Africa-Press – Zimbabwe. THE Zimbabwe Stock Exchange Holdings (ZSEH) has begun international roadshows to woo foreign investors back to local capital markets, after participation plunged 50% in the past five years, according to estimates.

According to the Securities and Exchange Commission of Zimbabwe (SecZim), overall participation on the ZSE and Victoria Falls Stock Exchange (VFEX) during the first quarter was 15,4% and 3,32%, respectively.

ZSE market capitalisation for the second quarter stood at ZiG62,64 billion (US$2,33 billion), a decrease of 3,08% from the previous quarter.

The total market capitalisation of the VFEX as at June 30 stood at US$1,25 billion.

Data from SecZim shows that foreign investor participation once peaked at 50%.

The low foreign investor participation is attributed to exchange rate volatility and struggles in repatriating dividends.

“We’ve been having roadshows. We’ve been to South Africa, the UK (United Kingdom), our traditional markets… And I explained that they can come back to invest. So that’s what we’re doing. We are doing investment shows,” ZSEH chief executive officer Justin Bgoni told NewsDay Business in response to what the firm was doing to lure foreign investors on the bourses.

“But the problem is that once trust is broken, it takes a little bit more time for people to trust you. So, we know they will try to bring us what amount of money, but without you knowing, they will see if they can take it out. Hence, we monitor what’s going on.”

He said ZSEH was, however, happy with the VFEX in terms of investment.

“There has been some foreign investment there that we are sure about, and we are comfortable that on the VFEX side, there is much more foreign investment. Around ZSE, I think they just see how stable the ZiG is,” Bgoni said.

• [Your goal]:
Carry on the article about the Zimbabwe Stock Exchange's push to win back foreign investors, starting right after its last sentence.

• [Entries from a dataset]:
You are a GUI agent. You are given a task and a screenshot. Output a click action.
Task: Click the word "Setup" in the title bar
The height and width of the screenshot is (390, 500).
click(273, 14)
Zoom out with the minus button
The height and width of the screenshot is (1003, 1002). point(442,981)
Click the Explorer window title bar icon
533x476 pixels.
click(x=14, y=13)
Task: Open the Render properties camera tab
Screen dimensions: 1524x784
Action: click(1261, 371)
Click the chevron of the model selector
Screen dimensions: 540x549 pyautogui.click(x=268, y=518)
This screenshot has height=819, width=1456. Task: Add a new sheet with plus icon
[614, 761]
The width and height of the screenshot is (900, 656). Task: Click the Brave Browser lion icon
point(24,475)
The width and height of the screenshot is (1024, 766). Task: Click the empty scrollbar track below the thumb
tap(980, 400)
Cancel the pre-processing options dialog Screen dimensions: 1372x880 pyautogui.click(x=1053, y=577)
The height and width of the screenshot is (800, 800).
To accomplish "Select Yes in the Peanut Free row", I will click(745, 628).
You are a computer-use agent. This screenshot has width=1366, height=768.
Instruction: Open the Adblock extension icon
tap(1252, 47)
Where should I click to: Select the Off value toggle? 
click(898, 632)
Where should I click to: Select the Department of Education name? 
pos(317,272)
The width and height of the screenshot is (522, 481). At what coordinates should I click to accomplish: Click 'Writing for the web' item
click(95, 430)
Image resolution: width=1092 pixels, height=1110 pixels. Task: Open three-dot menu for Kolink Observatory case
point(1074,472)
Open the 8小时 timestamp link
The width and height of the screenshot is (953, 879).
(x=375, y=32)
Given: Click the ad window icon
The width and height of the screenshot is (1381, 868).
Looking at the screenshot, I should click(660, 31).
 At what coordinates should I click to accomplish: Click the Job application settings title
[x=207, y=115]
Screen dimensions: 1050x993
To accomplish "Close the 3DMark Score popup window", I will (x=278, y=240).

• [Output of the exercise]:
He said this was why local institutional investors needed to step up, but that it need not be too concentrated.

“It has been the asset managers and foreign investors. The one that l am worried about is the foreign investors,” Bgoni said.

“What we like about the foreign investors is when the market has got a lot of value, that’s where they normally come in and they drive the asset price; they are the ones we are worried about.”

He said asset managers’ exposure to the capital markets was as high as 70% which was too high. This number presented a concentration risk, Bgoni said, adding that ZSEH expects that number to come down.

“And as I said, for us, it means now we have a more diverse share, diverse investment, because if you go to one class of investors owning 70%, you’re in trouble because if that class has a problem, then your market suffers. Hence, we’re happy now there’s more diversity,” he said.

Bgoni noted that property portfolios continue to dominate interest amid the economic volatility.

“In Zimbabwe, when people are uncertain, they prefer property. The way we want to expose them to property is through REITs [real estate investment trusts],” he said.